Nuclear magnetic resonance (NMR) measures interactions between atomic nuclei and magnetic fields. Recent advances in small-diameter probes now enable shallow subsurface investigations (<100 m), yet applications in tailings engineering remain limited. This study presents insights from NMR investigations at three tailings facilities with varying conditions. NMR responses are interpreted alongside CPTu data, seismic velocities, electrical resistivity, and laboratory results. Magnetic susceptibility (χ), mineralogy, and interbedding influence NMR performance. At Site 1, characterized by low χ (3.34×10⁻⁴), low Fe content (1.8%), and uniform stratigraphy, NMR-based volumetric water content (VWC) compares well with independent estimates.
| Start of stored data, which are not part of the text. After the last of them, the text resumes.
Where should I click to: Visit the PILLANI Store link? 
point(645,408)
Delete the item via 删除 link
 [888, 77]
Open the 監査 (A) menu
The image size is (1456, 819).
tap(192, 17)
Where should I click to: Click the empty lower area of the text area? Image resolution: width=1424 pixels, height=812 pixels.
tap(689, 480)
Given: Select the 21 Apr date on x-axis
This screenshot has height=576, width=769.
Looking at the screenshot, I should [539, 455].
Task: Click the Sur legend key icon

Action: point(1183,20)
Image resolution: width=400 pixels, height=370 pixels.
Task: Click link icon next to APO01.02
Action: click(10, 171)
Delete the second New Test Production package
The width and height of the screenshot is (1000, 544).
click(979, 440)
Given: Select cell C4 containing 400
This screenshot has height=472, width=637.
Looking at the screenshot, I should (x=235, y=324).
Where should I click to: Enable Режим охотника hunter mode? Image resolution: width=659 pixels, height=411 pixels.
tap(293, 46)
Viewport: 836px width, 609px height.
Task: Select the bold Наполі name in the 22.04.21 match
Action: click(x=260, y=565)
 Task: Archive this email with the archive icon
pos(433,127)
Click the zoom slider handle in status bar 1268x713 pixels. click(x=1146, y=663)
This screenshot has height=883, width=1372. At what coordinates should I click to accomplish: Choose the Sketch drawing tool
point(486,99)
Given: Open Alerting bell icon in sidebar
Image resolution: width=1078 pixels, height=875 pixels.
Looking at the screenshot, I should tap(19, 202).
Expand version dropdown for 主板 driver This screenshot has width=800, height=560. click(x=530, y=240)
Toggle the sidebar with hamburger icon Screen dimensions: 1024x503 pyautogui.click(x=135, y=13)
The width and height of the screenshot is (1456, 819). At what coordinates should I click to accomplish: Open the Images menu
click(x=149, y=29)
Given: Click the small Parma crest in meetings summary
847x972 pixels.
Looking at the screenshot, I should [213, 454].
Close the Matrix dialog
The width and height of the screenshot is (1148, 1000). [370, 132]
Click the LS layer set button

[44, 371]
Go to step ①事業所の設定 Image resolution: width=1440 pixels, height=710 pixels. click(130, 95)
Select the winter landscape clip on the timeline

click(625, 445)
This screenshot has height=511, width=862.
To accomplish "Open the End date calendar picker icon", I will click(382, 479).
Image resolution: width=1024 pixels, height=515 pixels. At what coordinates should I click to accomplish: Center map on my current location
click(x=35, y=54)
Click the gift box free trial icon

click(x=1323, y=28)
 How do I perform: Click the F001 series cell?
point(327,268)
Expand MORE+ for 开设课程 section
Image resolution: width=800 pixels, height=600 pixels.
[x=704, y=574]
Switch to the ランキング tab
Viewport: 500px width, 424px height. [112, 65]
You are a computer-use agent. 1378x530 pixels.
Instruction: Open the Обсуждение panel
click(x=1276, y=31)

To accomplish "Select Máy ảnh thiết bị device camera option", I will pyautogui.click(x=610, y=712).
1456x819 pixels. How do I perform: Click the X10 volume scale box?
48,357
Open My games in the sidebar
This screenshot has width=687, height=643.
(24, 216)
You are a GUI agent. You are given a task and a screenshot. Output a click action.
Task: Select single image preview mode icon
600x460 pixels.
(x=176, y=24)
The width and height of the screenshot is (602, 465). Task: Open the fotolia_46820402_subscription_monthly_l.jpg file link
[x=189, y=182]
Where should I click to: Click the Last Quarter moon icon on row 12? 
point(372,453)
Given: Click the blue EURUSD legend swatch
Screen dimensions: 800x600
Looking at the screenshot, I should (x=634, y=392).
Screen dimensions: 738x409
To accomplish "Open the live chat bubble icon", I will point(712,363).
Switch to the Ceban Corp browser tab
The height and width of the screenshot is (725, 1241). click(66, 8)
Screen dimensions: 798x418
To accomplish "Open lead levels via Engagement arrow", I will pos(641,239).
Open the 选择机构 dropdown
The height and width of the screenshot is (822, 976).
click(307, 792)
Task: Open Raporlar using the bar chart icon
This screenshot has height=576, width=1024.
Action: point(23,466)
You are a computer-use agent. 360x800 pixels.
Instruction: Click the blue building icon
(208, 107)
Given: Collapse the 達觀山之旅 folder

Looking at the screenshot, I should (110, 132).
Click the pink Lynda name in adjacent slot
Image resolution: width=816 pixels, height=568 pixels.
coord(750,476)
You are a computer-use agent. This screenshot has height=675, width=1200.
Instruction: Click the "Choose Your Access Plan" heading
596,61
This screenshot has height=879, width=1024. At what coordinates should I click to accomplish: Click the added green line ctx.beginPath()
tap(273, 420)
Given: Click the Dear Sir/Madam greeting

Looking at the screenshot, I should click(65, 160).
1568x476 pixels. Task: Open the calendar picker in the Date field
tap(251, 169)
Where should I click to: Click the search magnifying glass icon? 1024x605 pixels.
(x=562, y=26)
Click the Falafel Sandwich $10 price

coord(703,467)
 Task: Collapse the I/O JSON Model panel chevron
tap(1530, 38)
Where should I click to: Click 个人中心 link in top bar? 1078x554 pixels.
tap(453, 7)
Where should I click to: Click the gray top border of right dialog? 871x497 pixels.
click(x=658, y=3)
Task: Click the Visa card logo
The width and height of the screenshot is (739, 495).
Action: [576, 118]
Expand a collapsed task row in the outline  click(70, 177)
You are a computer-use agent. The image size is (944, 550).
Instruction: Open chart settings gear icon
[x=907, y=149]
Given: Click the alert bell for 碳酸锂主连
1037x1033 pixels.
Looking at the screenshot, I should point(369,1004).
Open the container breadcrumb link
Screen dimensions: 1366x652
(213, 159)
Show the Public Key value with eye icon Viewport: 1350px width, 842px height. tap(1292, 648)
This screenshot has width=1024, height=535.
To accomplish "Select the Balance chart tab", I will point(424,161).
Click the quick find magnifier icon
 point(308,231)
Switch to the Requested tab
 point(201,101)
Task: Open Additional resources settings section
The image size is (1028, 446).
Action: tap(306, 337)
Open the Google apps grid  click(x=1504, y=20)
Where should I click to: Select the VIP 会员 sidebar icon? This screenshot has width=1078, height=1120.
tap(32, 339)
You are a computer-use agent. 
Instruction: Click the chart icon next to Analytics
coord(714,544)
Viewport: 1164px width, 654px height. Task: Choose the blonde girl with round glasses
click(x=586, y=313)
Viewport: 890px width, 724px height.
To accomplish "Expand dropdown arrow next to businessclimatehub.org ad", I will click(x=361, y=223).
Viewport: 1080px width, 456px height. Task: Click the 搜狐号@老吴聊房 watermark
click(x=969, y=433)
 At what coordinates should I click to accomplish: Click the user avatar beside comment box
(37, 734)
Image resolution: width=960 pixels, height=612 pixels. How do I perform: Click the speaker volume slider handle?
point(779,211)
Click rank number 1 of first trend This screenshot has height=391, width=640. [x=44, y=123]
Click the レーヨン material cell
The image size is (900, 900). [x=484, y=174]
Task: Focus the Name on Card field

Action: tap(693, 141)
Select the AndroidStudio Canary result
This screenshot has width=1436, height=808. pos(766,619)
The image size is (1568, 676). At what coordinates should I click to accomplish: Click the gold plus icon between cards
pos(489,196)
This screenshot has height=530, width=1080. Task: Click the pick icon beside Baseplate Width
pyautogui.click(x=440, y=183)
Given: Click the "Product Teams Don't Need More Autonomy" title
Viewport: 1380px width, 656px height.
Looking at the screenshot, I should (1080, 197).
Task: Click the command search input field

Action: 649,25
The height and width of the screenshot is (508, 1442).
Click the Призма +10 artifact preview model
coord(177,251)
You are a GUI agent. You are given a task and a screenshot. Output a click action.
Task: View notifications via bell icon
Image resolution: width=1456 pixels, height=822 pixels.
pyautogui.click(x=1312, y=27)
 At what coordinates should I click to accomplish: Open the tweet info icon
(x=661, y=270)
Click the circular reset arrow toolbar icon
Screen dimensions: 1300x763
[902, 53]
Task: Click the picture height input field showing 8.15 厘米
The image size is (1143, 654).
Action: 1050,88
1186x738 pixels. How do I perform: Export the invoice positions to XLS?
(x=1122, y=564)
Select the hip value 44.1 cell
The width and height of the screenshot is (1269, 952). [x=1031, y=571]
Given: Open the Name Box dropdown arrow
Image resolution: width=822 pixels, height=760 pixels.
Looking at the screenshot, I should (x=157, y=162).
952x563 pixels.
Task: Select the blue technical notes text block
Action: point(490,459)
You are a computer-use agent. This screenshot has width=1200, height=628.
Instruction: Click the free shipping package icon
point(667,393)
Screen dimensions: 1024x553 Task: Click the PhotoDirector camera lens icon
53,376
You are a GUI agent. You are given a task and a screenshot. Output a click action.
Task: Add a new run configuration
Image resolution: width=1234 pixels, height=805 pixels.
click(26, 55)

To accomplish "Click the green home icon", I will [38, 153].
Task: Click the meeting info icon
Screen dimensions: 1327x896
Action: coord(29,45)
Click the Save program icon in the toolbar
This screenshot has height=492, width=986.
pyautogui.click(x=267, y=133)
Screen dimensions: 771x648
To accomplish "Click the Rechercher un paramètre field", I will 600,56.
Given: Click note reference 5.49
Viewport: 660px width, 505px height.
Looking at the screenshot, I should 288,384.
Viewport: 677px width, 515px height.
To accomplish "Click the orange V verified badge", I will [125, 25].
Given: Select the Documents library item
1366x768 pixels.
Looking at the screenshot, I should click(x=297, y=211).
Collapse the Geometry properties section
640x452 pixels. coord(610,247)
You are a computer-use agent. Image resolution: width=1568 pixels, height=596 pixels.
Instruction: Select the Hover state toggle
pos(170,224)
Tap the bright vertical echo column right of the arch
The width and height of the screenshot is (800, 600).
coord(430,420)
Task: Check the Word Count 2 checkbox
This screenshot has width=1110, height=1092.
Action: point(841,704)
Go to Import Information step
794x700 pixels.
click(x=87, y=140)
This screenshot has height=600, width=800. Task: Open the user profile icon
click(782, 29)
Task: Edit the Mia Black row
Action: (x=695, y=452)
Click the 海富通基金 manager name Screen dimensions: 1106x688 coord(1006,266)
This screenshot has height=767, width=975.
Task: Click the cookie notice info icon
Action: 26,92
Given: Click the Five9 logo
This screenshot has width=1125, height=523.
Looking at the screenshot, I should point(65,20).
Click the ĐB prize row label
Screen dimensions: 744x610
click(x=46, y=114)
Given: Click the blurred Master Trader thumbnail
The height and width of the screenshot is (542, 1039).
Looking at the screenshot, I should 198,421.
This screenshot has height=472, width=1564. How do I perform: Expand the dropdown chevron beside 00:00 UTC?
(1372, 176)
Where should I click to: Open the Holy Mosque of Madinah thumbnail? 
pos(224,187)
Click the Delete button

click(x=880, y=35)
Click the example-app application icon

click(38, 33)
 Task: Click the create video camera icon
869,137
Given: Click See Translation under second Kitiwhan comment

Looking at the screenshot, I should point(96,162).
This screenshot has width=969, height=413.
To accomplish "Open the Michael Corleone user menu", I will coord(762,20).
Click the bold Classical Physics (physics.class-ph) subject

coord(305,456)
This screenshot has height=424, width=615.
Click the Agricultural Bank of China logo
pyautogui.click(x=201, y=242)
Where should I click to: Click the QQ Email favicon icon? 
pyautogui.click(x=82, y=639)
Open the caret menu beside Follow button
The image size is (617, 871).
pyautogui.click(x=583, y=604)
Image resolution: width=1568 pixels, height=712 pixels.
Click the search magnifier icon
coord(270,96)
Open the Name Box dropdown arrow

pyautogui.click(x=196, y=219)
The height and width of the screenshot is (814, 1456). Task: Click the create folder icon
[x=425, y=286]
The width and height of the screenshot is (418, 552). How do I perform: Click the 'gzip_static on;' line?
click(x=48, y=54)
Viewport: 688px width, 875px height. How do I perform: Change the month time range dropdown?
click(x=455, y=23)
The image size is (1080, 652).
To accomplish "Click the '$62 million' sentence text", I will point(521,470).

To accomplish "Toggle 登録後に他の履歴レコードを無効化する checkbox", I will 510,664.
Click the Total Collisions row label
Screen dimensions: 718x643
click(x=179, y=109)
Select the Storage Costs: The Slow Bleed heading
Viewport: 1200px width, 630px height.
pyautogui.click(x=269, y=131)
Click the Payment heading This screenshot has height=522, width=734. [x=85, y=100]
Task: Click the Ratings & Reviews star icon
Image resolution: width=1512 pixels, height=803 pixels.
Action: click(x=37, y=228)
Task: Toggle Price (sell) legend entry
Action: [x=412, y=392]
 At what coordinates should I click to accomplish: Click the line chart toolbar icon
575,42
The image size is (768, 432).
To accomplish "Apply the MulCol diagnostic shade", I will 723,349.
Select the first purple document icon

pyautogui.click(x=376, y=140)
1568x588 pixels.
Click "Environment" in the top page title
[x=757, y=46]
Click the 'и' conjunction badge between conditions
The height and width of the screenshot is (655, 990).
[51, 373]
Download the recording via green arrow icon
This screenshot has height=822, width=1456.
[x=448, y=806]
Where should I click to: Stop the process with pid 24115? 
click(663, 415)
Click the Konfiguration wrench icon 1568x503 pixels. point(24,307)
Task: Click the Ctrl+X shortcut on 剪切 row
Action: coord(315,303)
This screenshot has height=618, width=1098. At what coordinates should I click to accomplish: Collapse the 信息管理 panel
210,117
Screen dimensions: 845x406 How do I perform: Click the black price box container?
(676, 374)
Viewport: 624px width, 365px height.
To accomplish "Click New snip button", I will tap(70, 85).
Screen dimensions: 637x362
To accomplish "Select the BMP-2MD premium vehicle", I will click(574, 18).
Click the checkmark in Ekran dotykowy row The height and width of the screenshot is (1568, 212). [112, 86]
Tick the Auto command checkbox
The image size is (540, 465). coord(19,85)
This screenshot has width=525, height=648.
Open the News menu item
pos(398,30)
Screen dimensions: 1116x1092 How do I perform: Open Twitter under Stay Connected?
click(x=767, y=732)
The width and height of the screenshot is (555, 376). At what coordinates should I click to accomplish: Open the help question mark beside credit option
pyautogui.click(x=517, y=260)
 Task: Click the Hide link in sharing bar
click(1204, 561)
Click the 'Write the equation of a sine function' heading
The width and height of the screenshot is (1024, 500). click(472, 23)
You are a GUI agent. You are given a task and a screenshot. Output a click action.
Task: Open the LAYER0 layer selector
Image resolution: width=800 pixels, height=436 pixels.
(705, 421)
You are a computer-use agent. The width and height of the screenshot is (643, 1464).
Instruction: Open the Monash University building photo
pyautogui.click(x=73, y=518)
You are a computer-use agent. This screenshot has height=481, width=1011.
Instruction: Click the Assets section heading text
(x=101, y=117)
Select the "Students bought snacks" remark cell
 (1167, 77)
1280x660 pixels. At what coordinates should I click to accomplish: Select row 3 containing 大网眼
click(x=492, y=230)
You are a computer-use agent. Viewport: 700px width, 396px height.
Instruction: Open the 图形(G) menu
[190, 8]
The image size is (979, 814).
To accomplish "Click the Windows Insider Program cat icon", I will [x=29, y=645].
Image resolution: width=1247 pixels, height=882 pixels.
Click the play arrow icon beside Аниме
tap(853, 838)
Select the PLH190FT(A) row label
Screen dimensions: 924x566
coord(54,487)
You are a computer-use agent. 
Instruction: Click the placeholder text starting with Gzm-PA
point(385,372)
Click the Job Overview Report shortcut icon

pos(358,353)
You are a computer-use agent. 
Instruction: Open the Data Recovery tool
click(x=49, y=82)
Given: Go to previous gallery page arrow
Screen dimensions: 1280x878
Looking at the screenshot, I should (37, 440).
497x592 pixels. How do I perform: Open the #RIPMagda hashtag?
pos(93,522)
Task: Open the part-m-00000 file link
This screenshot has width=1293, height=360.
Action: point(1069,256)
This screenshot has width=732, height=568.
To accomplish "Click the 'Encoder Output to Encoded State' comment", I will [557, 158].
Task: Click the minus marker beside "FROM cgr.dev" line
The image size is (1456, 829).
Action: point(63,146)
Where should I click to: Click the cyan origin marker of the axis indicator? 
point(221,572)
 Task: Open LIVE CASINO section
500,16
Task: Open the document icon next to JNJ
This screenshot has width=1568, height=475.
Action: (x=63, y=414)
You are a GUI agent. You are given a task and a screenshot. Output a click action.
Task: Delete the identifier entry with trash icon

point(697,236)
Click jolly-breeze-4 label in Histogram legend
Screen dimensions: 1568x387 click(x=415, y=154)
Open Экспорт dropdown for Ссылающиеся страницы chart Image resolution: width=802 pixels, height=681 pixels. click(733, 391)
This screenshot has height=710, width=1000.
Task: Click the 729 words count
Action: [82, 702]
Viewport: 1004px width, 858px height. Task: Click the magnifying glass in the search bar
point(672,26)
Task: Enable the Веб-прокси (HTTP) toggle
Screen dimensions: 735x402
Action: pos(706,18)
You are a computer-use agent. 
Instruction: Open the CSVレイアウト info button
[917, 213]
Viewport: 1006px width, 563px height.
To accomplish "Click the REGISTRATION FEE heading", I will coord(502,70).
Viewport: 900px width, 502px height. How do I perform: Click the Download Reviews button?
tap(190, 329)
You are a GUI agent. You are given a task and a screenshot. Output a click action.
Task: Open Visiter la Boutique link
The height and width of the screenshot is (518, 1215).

Accuracy decreases at Site 2 (moderate χ = 1.0×10⁻², high interbedding), and NMR data are unusable at Site 3 (high χ = 1.54×10⁻¹ and high Fe³). At Site 1, increasing signal-to-noise ratio narrows VWC estimates. At Sites 1 and 2, MMR is effective in identifying saturation transitions. Differences with other options (e.g., P-wave velocity) are discussed. NMR-derived VWC can also support the estimation of unit weight, void ratio, state parameter, relative density, and saturation. Error analysis indicates VWC errors <1.5-2.0% are needed for reliable void ratio estimates. Overall, findings highlight NMR’s potential for in situ tailings characterization, provided limitations from SNR, layering, and magnetic susceptibility are mitigated.